Problem requirements =
Identify and pull out each line of the entries in which "intensity" occurs.

Source data
===

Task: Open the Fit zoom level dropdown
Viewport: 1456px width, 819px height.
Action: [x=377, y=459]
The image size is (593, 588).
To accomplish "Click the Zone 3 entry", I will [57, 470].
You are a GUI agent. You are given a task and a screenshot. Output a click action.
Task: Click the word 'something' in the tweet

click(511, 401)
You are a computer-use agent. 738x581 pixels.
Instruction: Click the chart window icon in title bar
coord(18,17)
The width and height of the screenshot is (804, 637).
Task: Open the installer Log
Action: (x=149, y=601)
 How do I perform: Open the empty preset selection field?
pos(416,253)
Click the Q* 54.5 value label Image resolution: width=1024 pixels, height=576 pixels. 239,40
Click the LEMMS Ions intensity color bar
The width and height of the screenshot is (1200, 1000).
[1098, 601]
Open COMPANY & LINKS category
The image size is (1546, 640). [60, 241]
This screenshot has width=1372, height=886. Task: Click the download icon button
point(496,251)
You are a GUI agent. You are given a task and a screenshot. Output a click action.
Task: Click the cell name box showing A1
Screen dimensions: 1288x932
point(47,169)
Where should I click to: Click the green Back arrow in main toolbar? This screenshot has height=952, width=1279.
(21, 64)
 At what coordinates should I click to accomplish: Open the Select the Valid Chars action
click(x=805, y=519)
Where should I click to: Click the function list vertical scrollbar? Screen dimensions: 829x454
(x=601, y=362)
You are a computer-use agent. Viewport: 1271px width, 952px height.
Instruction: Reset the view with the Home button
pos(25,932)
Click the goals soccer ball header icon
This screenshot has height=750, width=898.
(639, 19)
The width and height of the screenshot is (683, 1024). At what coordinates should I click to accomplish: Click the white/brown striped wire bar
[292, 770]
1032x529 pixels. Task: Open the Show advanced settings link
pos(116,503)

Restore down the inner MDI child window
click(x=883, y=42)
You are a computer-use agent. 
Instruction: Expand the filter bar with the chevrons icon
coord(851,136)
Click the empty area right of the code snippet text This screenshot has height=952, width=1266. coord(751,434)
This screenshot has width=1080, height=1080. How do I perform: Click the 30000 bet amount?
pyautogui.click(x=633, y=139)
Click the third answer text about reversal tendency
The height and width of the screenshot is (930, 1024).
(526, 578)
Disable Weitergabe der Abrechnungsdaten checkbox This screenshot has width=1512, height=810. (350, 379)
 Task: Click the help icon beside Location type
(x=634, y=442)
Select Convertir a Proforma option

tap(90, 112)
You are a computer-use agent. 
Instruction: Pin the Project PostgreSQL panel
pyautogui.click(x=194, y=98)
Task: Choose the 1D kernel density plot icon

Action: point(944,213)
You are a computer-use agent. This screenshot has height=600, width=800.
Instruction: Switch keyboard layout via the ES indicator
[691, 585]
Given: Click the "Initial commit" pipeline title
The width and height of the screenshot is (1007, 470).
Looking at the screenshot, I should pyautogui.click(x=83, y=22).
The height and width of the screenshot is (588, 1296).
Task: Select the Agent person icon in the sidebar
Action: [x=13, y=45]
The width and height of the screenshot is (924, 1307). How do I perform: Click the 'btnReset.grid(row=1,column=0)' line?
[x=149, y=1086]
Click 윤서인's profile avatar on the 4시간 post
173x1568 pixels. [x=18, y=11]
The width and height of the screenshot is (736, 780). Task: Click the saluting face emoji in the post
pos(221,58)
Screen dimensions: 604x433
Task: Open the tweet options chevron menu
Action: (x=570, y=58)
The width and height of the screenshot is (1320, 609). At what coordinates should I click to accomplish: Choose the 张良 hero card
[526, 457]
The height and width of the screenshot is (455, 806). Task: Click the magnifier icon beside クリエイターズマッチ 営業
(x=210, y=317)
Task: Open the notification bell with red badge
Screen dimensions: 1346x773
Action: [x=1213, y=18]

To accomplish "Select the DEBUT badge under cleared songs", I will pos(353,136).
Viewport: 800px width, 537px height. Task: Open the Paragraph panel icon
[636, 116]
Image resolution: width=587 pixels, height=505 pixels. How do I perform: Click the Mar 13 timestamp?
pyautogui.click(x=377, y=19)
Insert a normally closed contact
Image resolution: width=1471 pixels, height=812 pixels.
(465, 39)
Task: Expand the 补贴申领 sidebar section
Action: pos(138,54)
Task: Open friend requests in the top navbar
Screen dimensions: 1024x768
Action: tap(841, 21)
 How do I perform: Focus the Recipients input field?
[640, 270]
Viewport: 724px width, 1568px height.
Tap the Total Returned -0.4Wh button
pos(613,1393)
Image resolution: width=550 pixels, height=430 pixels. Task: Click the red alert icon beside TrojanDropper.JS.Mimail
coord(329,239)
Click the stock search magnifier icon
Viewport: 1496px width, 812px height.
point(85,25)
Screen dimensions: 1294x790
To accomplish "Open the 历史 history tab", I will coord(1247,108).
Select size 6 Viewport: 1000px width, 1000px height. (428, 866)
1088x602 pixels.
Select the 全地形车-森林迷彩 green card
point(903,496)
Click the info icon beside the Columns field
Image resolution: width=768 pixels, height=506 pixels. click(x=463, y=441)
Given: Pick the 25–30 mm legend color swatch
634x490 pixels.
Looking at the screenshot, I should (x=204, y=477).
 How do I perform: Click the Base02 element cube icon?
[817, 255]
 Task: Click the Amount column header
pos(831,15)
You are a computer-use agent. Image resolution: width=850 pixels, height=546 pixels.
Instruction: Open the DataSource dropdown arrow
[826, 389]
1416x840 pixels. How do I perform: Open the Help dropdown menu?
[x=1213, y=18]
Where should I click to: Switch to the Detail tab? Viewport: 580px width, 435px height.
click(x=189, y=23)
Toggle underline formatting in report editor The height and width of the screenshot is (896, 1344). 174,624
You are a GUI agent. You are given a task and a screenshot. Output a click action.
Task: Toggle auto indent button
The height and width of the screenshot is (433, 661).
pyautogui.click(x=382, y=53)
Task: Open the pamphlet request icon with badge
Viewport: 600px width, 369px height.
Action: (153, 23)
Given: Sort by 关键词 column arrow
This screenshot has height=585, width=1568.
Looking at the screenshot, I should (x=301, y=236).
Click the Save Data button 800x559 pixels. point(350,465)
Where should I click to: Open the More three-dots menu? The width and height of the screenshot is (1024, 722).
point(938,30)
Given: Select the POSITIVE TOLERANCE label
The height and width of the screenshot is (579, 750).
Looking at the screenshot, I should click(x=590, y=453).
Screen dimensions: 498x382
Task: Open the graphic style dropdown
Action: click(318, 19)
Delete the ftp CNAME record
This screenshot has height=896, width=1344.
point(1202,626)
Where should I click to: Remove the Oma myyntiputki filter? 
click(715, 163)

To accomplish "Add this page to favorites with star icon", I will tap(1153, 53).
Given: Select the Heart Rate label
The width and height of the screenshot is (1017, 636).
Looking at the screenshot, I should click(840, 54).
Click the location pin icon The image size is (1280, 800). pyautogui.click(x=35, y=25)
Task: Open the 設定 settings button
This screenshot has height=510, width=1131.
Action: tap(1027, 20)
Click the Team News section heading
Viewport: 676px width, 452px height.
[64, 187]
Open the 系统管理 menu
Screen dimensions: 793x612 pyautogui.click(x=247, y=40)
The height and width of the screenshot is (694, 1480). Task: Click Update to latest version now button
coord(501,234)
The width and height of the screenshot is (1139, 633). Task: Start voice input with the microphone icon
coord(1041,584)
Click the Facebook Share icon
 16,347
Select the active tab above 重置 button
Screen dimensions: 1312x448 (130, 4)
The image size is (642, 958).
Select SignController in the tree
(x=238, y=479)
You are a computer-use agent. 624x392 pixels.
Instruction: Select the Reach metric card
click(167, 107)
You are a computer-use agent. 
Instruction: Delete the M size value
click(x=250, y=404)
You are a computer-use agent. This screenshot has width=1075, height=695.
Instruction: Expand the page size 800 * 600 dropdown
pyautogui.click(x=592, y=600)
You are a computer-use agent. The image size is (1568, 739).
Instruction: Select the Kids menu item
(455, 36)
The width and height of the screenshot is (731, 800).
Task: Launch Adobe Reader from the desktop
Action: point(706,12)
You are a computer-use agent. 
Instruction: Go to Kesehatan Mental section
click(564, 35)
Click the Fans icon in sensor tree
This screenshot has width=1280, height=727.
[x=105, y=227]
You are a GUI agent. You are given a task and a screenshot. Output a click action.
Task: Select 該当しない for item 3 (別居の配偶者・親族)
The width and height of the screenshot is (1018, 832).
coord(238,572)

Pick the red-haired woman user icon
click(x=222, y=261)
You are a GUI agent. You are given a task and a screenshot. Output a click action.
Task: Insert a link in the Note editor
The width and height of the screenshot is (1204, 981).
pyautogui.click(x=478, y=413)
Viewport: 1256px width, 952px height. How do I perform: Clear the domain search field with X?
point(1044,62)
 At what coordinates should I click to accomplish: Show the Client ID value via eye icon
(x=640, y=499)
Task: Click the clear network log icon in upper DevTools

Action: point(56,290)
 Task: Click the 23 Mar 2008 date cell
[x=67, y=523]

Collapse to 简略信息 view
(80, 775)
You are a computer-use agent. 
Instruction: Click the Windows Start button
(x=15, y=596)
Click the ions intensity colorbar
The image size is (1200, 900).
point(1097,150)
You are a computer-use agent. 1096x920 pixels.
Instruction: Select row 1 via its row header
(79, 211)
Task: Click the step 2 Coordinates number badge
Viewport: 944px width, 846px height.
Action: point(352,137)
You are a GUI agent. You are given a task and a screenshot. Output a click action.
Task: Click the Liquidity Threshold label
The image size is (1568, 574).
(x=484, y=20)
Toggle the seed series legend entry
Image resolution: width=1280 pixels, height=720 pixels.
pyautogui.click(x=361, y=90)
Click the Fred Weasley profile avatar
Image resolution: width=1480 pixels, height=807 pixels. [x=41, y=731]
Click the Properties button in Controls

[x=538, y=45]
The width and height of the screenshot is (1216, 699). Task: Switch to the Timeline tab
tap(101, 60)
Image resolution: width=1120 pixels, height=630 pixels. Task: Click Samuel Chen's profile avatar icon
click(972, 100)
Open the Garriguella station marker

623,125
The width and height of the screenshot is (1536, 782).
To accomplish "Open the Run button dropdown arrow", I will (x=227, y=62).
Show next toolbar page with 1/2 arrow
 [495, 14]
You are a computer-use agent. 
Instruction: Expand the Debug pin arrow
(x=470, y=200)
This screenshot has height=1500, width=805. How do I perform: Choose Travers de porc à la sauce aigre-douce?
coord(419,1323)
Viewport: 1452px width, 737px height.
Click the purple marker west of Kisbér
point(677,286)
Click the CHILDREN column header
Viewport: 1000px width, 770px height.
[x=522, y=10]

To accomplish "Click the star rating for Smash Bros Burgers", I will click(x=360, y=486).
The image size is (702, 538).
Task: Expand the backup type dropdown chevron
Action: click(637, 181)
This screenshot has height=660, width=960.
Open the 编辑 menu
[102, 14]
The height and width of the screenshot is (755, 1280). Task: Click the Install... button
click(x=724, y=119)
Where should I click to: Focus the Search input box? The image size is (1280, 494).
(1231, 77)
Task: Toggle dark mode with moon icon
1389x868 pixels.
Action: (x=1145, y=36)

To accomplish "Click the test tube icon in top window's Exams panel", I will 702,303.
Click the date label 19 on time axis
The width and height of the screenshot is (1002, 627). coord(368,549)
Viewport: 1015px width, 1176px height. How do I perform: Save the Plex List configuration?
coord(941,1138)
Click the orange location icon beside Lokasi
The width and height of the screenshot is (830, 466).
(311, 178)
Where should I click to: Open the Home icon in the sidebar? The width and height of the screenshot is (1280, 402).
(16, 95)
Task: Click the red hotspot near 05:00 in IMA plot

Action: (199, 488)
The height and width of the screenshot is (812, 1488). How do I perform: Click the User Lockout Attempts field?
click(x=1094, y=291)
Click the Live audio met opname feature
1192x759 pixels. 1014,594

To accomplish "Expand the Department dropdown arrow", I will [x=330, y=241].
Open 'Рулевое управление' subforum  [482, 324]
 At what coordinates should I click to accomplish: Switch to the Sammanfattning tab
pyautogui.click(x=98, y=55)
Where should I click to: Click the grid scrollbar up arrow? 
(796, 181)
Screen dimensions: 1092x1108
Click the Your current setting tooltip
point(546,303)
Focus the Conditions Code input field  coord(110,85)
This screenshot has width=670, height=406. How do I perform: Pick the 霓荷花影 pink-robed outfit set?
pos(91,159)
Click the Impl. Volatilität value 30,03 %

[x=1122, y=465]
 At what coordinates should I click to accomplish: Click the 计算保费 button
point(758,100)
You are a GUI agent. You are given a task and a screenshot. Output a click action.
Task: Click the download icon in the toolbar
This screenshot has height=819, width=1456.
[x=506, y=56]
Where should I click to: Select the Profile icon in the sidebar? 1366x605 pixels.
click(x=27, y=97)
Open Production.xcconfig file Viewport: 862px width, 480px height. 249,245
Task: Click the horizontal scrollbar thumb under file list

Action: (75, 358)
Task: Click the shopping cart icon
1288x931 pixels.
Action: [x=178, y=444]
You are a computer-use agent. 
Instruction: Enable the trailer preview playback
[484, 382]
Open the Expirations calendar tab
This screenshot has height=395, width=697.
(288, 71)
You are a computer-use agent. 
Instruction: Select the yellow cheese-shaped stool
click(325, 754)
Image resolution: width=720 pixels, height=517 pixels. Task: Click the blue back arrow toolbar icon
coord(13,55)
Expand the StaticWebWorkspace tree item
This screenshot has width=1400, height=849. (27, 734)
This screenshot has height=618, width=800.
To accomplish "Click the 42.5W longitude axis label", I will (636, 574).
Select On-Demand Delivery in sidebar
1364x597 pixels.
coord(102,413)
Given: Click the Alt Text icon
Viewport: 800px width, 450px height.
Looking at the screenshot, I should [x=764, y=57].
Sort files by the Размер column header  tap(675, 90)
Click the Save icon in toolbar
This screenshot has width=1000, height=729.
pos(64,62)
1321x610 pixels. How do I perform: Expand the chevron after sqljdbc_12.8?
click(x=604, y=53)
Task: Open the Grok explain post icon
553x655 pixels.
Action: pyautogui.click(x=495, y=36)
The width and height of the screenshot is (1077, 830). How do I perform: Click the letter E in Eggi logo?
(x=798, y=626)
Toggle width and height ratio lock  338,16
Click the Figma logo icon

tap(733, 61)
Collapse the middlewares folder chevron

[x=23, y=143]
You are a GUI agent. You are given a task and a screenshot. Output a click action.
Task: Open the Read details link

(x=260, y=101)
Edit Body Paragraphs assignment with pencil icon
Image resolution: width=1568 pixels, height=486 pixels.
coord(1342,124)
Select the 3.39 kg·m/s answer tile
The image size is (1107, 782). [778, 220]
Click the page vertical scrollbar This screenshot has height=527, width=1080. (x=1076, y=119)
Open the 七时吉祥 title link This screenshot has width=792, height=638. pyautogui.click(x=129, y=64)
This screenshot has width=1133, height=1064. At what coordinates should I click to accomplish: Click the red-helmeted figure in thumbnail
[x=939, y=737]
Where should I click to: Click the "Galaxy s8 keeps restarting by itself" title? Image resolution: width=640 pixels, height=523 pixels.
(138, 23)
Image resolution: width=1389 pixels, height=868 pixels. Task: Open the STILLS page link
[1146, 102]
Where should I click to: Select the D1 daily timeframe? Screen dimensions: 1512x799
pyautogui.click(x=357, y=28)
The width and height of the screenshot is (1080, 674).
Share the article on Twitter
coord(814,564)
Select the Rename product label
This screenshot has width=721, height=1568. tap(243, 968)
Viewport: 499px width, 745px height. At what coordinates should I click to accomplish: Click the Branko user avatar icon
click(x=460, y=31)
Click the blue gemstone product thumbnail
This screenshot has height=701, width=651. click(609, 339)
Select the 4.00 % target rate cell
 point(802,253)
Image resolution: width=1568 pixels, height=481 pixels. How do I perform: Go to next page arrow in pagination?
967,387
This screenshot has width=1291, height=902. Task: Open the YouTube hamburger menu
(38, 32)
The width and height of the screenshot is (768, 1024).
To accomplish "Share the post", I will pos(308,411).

===

Task answer =
Click the LEMMS Ions intensity color bar
Click the ions intensity colorbar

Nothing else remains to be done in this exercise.